**YOUR TASKS:**
• A. Reproduce everything in the course description from "[There's going to" down to "progress on development.".
• B. Translate this sentence from the course description into Spanish: "Students will collaborate on the design, development, and marketing of a new open source software project."
• C. Pick up the course description after its last sentence and keep writing it.

**SOURCE EXCERPT:**
>>>

This course is a hands-on exploration of the theory and practice of free
and open source software (FOSS) development.  Students will collaborate on
the design, development, and marketing of a new open source software
project. Practical work will be organized around themes of project
management infrastructure, community self-governance, and engineering
education through open source participation.  Supplemental readings will
explore business models for open source software organizations, the open
source "ecosystem", and hacker culture.  The (admitted ambitious) goal of
the class is to launch a broadly usable open source project that can be
used as part of iSchool Masters projects, faculty-directed research, and
beyond.

[There's going to be a lot of prep work on my end figuring out what a
plausible project for this might be.  I'm thinking something along the
lines of a lightweight pluggable mailing list solution, but I'm open to
other ideas...]

*Format*:
The class will meet twice a week: Once in a classroom to discuss readings,
and once in an IRC channel to discuss progress on development.

<<<

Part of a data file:
>>>

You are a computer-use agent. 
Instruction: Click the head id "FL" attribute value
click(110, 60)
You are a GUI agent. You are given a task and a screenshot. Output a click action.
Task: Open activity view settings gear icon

<<<

**ANSWERS TO THE EXERCISE:**
• A.
[There's going to be a lot of prep work on my end figuring out what a
plausible project for this might be.  I'm thinking something along the
lines of a lightweight pluggable mailing list solution, but I'm open to
other ideas...]

*Format*:
The class will meet twice a week: Once in a classroom to discuss readings,
and once in an IRC channel to discuss progress on development.

• B. Los estudiantes colaborarán en el diseño, el desarrollo y la comercialización de un nuevo proyecto de software de código abierto.

• C.
*Grading*:
Grading will be based on X% class participation, Y% on open digital
participation (blog posts, issues, mailing list participation, commits) and
Z% on student's assessment of their peers [according to some algorithm I've
haven't put enough thought into yet].

*Readings and Topics:
*
for everything practical and then some:
Fogel, K. *Producing Open Source Software*
what else?

governance:
Freeman, J. The "Tyrrany of Structurelessness"
Ostrom, E. *Governing the Commons *(*?? haven't read yet, looks good.  I'm
thinking excerpts)

*business models:
Pentaho's Beekeeper stuff:
http://wiki.pentaho.com/display/BEEKEEPER/The+Beekeeper
Asay, M. something by him like
http://news.cnet.com/8301-13505_3-10244853-16.html
-- stuff about Red Hat?
-- stuff about Twitter, GitHub?
-- stuff about Mozilla?

classical (?) texts:
RMS.  Something.  Or maybe just stuff from here;
http://www.gnu.org/philosophy/
ESR. *The Cathedral and the Bazaar*

culture:
Coleman, G. something?
Kelty, C. *Two Bits*.  (excerpts)

international participation:
Tahkteyev, Y. *Coding places*. (excepts)

something on gender in open source?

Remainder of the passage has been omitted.